I am currently looking for an inexpensive, quality scope for predators , weaver mounts for the carrying handle. This rifle shoots extremely tight groups with open sights. I am 49 and my eyes are'nt what they were.I know you get what you pay for. Should be variable 3x9?


----------



## tblankenship (Feb 9, 2010)

I can't say what is best, but I got Nikon Pro Staff 3-9x40 for my AR. I didn't want to spend too much, but compared to some cheaper scopes in Cabela's I could see the difference in clarity and brightness with the Nikon glass.


----------



## Mr Mike (Feb 5, 2010)

Thanks, I take it you went and compared side by side? How much?
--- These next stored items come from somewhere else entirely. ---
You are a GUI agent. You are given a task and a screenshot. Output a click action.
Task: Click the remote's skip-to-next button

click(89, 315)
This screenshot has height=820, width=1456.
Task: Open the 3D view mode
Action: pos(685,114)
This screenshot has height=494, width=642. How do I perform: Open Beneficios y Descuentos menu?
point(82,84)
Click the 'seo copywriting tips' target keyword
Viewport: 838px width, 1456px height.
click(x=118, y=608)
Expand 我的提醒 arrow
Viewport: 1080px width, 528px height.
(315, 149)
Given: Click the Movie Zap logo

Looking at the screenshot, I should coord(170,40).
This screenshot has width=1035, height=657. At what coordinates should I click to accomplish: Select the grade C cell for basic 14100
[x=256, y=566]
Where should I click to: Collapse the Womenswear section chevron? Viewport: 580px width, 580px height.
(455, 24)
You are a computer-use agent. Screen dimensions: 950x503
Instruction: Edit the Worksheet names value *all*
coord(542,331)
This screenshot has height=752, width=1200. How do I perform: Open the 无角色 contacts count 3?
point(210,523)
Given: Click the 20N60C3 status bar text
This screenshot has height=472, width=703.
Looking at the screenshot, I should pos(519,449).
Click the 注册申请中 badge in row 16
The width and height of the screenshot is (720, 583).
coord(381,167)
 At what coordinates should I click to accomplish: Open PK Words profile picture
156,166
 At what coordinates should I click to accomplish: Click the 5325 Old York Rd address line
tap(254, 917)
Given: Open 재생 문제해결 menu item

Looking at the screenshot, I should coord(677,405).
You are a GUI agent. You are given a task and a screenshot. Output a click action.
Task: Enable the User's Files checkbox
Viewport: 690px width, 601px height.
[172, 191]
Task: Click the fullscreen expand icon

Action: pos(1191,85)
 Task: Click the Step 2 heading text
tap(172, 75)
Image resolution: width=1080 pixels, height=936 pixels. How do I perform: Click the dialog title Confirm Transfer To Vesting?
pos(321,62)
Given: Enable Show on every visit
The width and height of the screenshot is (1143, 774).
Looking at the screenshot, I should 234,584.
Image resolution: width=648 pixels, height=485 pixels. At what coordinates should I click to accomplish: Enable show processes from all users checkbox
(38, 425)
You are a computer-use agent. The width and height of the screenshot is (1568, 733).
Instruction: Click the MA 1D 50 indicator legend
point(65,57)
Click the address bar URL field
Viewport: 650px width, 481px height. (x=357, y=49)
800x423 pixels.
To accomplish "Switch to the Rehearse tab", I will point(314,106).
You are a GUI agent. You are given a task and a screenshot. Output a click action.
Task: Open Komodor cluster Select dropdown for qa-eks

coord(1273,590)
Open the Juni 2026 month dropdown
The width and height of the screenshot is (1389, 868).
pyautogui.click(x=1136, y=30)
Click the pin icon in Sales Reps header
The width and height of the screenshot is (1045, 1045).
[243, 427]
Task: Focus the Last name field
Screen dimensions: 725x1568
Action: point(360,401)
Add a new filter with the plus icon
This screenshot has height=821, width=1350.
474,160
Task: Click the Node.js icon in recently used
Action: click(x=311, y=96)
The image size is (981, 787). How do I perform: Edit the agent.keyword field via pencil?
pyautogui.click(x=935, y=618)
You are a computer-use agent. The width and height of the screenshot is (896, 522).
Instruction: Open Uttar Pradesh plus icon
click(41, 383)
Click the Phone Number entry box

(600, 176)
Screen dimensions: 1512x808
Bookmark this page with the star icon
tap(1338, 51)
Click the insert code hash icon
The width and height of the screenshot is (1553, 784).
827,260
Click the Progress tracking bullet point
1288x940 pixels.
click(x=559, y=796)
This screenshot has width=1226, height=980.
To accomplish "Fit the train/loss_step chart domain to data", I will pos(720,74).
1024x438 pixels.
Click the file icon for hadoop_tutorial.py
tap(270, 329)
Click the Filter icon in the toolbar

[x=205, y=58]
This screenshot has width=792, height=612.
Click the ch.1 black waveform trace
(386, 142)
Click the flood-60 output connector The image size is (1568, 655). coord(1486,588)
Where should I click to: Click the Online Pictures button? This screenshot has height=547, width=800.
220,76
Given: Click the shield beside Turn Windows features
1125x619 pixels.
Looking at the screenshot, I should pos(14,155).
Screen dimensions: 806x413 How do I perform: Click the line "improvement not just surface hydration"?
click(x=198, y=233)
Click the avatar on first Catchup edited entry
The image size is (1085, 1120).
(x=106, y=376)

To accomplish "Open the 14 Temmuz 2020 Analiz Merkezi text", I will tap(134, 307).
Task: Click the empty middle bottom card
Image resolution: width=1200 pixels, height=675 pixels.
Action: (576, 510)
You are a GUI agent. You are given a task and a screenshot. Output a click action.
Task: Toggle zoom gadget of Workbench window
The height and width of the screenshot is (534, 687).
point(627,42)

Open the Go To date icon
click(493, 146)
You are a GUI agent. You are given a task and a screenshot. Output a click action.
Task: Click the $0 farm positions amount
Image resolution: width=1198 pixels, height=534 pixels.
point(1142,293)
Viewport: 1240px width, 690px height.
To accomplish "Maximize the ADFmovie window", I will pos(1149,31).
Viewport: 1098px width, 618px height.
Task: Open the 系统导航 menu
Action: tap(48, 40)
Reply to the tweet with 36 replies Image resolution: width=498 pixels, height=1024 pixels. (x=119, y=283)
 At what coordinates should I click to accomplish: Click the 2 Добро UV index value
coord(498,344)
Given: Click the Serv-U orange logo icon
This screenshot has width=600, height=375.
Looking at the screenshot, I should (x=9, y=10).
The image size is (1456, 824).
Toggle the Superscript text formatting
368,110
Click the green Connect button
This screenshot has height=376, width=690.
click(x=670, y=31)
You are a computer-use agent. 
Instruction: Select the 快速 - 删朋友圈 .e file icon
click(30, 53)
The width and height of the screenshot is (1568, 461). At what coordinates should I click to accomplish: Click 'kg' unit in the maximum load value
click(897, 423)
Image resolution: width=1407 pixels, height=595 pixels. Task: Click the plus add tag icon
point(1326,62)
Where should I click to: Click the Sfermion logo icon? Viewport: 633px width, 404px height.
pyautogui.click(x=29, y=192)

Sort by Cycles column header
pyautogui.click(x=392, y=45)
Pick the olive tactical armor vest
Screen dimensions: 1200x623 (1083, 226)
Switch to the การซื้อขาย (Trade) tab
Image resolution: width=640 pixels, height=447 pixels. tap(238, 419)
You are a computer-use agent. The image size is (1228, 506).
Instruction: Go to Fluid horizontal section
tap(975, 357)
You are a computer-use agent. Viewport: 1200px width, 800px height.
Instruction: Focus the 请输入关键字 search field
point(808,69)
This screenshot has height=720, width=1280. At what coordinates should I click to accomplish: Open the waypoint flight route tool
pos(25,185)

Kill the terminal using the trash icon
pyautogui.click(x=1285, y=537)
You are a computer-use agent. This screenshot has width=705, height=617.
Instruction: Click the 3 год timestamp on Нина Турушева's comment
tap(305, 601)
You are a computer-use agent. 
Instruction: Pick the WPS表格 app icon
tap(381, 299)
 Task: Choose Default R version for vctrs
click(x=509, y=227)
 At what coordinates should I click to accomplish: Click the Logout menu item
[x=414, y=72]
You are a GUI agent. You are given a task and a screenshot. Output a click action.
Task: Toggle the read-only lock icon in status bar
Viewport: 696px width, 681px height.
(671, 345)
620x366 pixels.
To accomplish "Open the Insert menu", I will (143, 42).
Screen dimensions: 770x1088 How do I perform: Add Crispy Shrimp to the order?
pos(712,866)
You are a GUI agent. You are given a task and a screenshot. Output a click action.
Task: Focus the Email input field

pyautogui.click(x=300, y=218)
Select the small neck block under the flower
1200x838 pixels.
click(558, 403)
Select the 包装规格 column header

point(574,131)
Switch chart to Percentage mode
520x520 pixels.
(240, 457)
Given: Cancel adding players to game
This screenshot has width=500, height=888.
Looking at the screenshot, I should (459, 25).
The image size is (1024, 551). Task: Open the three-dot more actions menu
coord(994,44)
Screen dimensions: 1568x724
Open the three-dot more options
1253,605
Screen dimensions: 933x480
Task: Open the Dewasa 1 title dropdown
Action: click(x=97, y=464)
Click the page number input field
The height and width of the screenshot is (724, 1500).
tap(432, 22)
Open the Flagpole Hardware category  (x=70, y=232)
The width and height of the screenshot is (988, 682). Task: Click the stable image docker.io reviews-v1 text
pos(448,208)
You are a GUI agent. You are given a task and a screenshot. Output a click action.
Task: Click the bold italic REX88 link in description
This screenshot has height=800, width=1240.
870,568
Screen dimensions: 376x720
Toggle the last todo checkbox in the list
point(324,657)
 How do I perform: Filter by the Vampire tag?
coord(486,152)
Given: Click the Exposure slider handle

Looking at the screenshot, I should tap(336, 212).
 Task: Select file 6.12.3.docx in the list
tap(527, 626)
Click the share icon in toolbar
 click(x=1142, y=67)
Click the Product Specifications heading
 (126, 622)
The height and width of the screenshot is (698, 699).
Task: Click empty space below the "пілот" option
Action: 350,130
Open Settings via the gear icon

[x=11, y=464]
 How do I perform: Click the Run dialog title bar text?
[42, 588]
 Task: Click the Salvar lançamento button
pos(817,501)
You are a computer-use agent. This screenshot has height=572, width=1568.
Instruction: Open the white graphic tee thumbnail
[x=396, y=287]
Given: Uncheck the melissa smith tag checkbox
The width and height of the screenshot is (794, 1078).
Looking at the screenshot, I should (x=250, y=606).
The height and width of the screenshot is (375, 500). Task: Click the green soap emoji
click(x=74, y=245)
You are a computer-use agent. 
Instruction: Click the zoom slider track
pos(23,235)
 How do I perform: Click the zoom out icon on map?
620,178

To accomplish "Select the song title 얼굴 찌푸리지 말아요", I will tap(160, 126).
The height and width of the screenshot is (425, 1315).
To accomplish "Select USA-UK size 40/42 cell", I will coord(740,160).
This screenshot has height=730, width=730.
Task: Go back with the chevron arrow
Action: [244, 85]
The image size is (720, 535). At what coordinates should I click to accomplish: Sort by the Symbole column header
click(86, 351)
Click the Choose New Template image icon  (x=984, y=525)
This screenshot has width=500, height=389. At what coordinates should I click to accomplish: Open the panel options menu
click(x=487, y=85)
Do you have a flat top or carrier handle?


----------



## gonefishn (Jan 28, 2010)

I have a Nikon Coyote special on my R-15 with a Larue LT-104 scope mount.


----------



## yotes my r25 (Mar 1, 2010)

r 15s dont have the top handle that his has the r15 and r25 are flat on the top


----------



## Big Dawg (Feb 25, 2010)

Gone Fishing has the right answer as this scope is setup for the most popular predator/varmit calibers and is easy to use.


----------



## HD56PAN (Apr 10, 2010)

For my AR,I'm looking into a mueller scope,from thr reviews I have read its one of the best scopes for the money.Just my 2 cent worth


----------



## MudEngineer (Jul 12, 2010)

Take a look at the scopes the the Hawke Optics website at www.HawkeOptics.com I have a total of eleven of them so far ranging from 3-10X50 to 6-24X50 and love them all. The glass quality is really incredible for the money. They work well in early morning and late evening hours and also have some with illuminated reticles. My best ones are the Nite-Eye with the SR12 reticle.


----------